Set problem => Please render the records, from the start up to and including the line that contains "Looking at the screenshot, I should (78, 504).", as a Markdown table with the columns Row and Record text, giving each nonblank line its own numbered row.
___
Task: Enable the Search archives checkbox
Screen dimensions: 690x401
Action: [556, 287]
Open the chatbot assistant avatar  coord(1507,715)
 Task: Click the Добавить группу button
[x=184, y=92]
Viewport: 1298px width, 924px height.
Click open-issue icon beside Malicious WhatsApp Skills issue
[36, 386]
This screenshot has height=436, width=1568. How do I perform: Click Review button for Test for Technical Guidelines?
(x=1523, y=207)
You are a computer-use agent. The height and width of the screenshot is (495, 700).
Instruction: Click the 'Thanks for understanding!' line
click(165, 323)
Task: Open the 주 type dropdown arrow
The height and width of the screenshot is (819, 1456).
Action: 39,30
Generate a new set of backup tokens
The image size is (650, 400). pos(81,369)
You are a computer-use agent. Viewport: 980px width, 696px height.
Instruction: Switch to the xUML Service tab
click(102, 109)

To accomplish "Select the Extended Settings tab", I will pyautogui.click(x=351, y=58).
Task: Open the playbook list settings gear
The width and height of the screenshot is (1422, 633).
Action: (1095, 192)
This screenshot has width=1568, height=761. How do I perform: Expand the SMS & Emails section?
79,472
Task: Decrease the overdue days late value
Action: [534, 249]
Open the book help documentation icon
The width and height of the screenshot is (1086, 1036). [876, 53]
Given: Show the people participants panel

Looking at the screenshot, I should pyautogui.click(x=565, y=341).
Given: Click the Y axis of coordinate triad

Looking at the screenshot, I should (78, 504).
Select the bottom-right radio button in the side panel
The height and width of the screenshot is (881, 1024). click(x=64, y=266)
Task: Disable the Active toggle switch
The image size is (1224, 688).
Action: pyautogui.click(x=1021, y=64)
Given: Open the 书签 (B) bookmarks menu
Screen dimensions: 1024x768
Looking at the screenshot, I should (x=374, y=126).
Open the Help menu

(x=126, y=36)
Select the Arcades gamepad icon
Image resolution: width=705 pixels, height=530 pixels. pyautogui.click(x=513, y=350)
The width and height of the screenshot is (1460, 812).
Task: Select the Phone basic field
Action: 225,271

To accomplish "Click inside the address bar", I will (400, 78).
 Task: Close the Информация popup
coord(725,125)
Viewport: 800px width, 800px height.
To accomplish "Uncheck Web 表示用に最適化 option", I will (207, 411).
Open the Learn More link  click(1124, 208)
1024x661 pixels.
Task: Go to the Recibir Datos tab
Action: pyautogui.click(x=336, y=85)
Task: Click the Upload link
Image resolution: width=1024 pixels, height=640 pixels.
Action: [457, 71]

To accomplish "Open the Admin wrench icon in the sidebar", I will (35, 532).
___
Task result =>
| Row | Record text |
|---|---|
| 1 | Task: Enable the Search archives checkbox |
| 2 | Screen dimensions: 690x401 |
| 3 | Action: [556, 287] |
| 4 | Open the chatbot assistant avatar  coord(1507,715) |
| 5 |  Task: Click the Добавить группу button |
| 6 | [x=184, y=92] |
| 7 | Viewport: 1298px width, 924px height. |
| 8 | Click open-issue icon beside Malicious WhatsApp Skills issue |
| 9 | [36, 386] |
| 10 | This screenshot has height=436, width=1568. How do I perform: Click Review button for Test for Technical Guidelines? |
| 11 | (x=1523, y=207) |
| 12 | You are a computer-use agent. The height and width of the screenshot is (495, 700). |
| 13 | Instruction: Click the 'Thanks for understanding!' line |
| 14 | click(165, 323) |
| 15 | Task: Open the 주 type dropdown arrow |
| 16 | The height and width of the screenshot is (819, 1456). |
| 17 | Action: 39,30 |
| 18 | Generate a new set of backup tokens |
| 19 | The image size is (650, 400). pos(81,369) |
| 20 | You are a computer-use agent. Viewport: 980px width, 696px height. |
| 21 | Instruction: Switch to the xUML Service tab |
| 22 | click(102, 109) |
| 23 | To accomplish "Select the Extended Settings tab", I will pyautogui.click(x=351, y=58). |
| 24 | Task: Open the playbook list settings gear |
| 25 | The width and height of the screenshot is (1422, 633). |
| 26 | Action: (1095, 192) |
| 27 | This screenshot has width=1568, height=761. How do I perform: Expand the SMS & Emails section? |
| 28 | 79,472 |
| 29 | Task: Decrease the overdue days late value |
| 30 | Action: [534, 249] |
| 31 | Open the book help documentation icon |
| 32 | The width and height of the screenshot is (1086, 1036). [876, 53] |
| 33 | Given: Show the people participants panel |
| 34 | Looking at the screenshot, I should pyautogui.click(x=565, y=341). |
| 35 | Given: Click the Y axis of coordinate triad |
| 36 | Looking at the screenshot, I should (78, 504). |